[MATERIAL FOR THIS TASK Boundary: Start]

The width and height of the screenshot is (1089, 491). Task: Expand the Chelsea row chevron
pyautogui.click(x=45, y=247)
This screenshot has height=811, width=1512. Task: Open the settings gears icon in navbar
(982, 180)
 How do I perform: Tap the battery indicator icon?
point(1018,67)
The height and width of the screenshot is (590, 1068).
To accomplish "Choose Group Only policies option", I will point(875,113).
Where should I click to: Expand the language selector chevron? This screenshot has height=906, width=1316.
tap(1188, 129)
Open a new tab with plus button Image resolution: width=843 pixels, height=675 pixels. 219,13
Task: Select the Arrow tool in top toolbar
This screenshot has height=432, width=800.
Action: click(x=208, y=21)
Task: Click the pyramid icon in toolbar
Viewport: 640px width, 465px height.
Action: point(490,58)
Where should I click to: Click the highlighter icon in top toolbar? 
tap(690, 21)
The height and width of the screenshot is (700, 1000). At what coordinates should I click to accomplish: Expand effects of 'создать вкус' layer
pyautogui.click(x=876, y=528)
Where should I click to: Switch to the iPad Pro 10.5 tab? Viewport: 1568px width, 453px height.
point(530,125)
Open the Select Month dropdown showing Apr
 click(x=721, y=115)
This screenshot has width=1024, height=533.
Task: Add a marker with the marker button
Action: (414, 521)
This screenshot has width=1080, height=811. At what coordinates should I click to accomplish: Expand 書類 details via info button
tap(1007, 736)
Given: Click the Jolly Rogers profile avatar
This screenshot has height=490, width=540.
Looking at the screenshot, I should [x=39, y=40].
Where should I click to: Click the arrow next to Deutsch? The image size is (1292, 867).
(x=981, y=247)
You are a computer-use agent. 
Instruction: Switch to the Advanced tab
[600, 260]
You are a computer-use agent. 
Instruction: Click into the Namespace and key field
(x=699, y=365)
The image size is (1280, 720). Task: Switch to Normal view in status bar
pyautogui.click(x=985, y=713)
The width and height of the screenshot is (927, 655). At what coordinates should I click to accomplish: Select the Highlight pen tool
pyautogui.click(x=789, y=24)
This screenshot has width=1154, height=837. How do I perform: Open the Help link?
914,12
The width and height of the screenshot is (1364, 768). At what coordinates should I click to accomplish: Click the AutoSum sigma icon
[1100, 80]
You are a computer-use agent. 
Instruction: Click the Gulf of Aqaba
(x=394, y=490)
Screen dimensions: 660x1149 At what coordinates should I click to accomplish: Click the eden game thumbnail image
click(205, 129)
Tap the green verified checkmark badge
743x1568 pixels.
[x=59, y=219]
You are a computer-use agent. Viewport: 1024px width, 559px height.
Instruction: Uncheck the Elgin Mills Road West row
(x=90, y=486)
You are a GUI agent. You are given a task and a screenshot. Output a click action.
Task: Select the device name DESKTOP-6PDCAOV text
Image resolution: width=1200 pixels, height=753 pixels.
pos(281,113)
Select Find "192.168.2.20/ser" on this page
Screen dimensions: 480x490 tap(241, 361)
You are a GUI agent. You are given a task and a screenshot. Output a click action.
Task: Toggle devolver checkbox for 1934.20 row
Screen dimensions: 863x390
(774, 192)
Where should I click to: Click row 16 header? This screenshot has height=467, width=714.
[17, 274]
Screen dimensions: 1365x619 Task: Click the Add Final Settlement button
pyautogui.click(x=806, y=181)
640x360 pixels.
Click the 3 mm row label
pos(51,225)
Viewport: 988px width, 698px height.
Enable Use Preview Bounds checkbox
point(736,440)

[MATERIAL FOR THIS TASK Boundary: End]

• [YOUR TASK]: Each entry above should be restated exactly as supplied.

• [TASK SOLUTION]:
The width and height of the screenshot is (1089, 491). Task: Expand the Chelsea row chevron
pyautogui.click(x=45, y=247)
This screenshot has height=811, width=1512. Task: Open the settings gears icon in navbar
(982, 180)
 How do I perform: Tap the battery indicator icon?
point(1018,67)
The height and width of the screenshot is (590, 1068).
To accomplish "Choose Group Only policies option", I will point(875,113).
Where should I click to: Expand the language selector chevron? This screenshot has height=906, width=1316.
tap(1188, 129)
Open a new tab with plus button Image resolution: width=843 pixels, height=675 pixels. 219,13
Task: Select the Arrow tool in top toolbar
This screenshot has height=432, width=800.
Action: click(x=208, y=21)
Task: Click the pyramid icon in toolbar
Viewport: 640px width, 465px height.
Action: point(490,58)
Where should I click to: Click the highlighter icon in top toolbar? 
tap(690, 21)
The height and width of the screenshot is (700, 1000). At what coordinates should I click to accomplish: Expand effects of 'создать вкус' layer
pyautogui.click(x=876, y=528)
Where should I click to: Switch to the iPad Pro 10.5 tab? Viewport: 1568px width, 453px height.
point(530,125)
Open the Select Month dropdown showing Apr
 click(x=721, y=115)
This screenshot has width=1024, height=533.
Task: Add a marker with the marker button
Action: (414, 521)
This screenshot has width=1080, height=811. At what coordinates should I click to accomplish: Expand 書類 details via info button
tap(1007, 736)
Given: Click the Jolly Rogers profile avatar
This screenshot has height=490, width=540.
Looking at the screenshot, I should [x=39, y=40].
Where should I click to: Click the arrow next to Deutsch? The image size is (1292, 867).
(x=981, y=247)
You are a computer-use agent. 
Instruction: Switch to the Advanced tab
[600, 260]
You are a computer-use agent. 
Instruction: Click into the Namespace and key field
(x=699, y=365)
The image size is (1280, 720). Task: Switch to Normal view in status bar
pyautogui.click(x=985, y=713)
The width and height of the screenshot is (927, 655). At what coordinates should I click to accomplish: Select the Highlight pen tool
pyautogui.click(x=789, y=24)
This screenshot has width=1154, height=837. How do I perform: Open the Help link?
914,12
The width and height of the screenshot is (1364, 768). At what coordinates should I click to accomplish: Click the AutoSum sigma icon
[1100, 80]
You are a computer-use agent. 
Instruction: Click the Gulf of Aqaba
(x=394, y=490)
Screen dimensions: 660x1149 At what coordinates should I click to accomplish: Click the eden game thumbnail image
click(205, 129)
Tap the green verified checkmark badge
743x1568 pixels.
[x=59, y=219]
You are a computer-use agent. Viewport: 1024px width, 559px height.
Instruction: Uncheck the Elgin Mills Road West row
(x=90, y=486)
You are a GUI agent. You are given a task and a screenshot. Output a click action.
Task: Select the device name DESKTOP-6PDCAOV text
Image resolution: width=1200 pixels, height=753 pixels.
pos(281,113)
Select Find "192.168.2.20/ser" on this page
Screen dimensions: 480x490 tap(241, 361)
You are a GUI agent. You are given a task and a screenshot. Output a click action.
Task: Toggle devolver checkbox for 1934.20 row
Screen dimensions: 863x390
(774, 192)
Where should I click to: Click row 16 header? This screenshot has height=467, width=714.
[17, 274]
Screen dimensions: 1365x619 Task: Click the Add Final Settlement button
pyautogui.click(x=806, y=181)
640x360 pixels.
Click the 3 mm row label
pos(51,225)
Viewport: 988px width, 698px height.
Enable Use Preview Bounds checkbox
point(736,440)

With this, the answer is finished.